In the preview build I played, the Kameos I got to experiment with were Frost, Cyrax, Kano, Sonya Blade, and Jax Briggs. As for the main roster, I had access to Sub-Zero, Kenshi, Kitana, Liu Kang, Johnny Cage, Kung Lao, and Li Mei. The story mode, however, only allowed me to play as Kung Lao, with Raiden as the default Kameo. It was in the game’s all-new Invasions mode where I really got to experiment with the other characters and Kameos.
Invasions is the debut of a new single-player mode. Similar to MK11’s Towers of Time mode, Invasions mode is a series of battles under a wide array of challenges and objectives, with each fight featuring different circumstances for the player to overcome. Completing these fights will award the player with a random loot drop of items and medallions that change the attributes of your fighter, like giving Kung Lao Scorpion’s spear, for example. Additionally, you’re rewarded with cosmetics to change your character’s appearance, and currency to upgrade items and purchase more.

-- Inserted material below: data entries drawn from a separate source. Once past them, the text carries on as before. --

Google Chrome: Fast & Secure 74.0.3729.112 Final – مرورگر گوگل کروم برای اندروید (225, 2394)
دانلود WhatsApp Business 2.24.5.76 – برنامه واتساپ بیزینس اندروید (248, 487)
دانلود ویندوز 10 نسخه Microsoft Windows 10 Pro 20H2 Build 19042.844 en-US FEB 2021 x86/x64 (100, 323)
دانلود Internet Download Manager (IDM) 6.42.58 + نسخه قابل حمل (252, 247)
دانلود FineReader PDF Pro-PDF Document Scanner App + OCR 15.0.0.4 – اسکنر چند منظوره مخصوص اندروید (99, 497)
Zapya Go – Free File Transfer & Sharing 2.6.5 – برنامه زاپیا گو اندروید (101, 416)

From match to match, you’ll work your way across a map in board game-like fashion, encountering test-your-might style minigames and sometimes being ambushed (Pokemon-style) by special fights that have challenges like defeating a series of characters consecutively.
On paper, Invasions is an amalgamation of different modes seen in previous MK games, most notably an evolution of MK11’s Towers of Time, with a sprinkle of Super Smash Bros. Ultimate’s World of Light mode, which also saw players collecting items, leveling up gear, and fighting under special circumstances. The difference with Invasions mode is that it’s an ever-growing service that will feature seasons of content for players to return to. However, there was a sense of aimlessness to the mode in the brief time I had with it. I found myself meandering fight-to-fight with no clear objective other than to accumulate currency and loot items. This wasn’t helped by the slow movement speed of my character between matches, and too often did I find myself at a dead end, having to sluggishly move my character back from where I came. Nonetheless, I also don’t think the 40 minutes I played was enough time to understand the potential of its depth. There seems to be a lot there, but its early stages weren’t enough to see the scope it promised as a games-as-a-service mode.
Invasions mode aside, the most exciting prospect from my hands-on time with Mortal Kombat 1 is the way it’s preserving its history while not shying away from trying to elevate the franchise to new heights with some new ideas. The classic Mortal Kombat fan in me was overjoyed at seeing the addition of deep-cut characters like Lei Me, or Sonya Blade, Kano, and Jax Briggs’s iconic outfits as a cool nod to the series’ past. Meanwhile, MK1 is seemingly doing a lot to position itself as one of the most progressive in the franchise thanks to its new combo and Kameo system, as well as its overall lighter tones (at least from what I’ve seen in its opening chapter). Even the menu screens are lighter, touting a bright and colorful vista as its backdrop–a stark contrast to MK11’s pitch-black menu screens and doomy, gothic-like music. One could even say that the future of Mortal Kombat is the brightest it’s ever been. We’ll have to find out how bright it is when the game releases on September 14.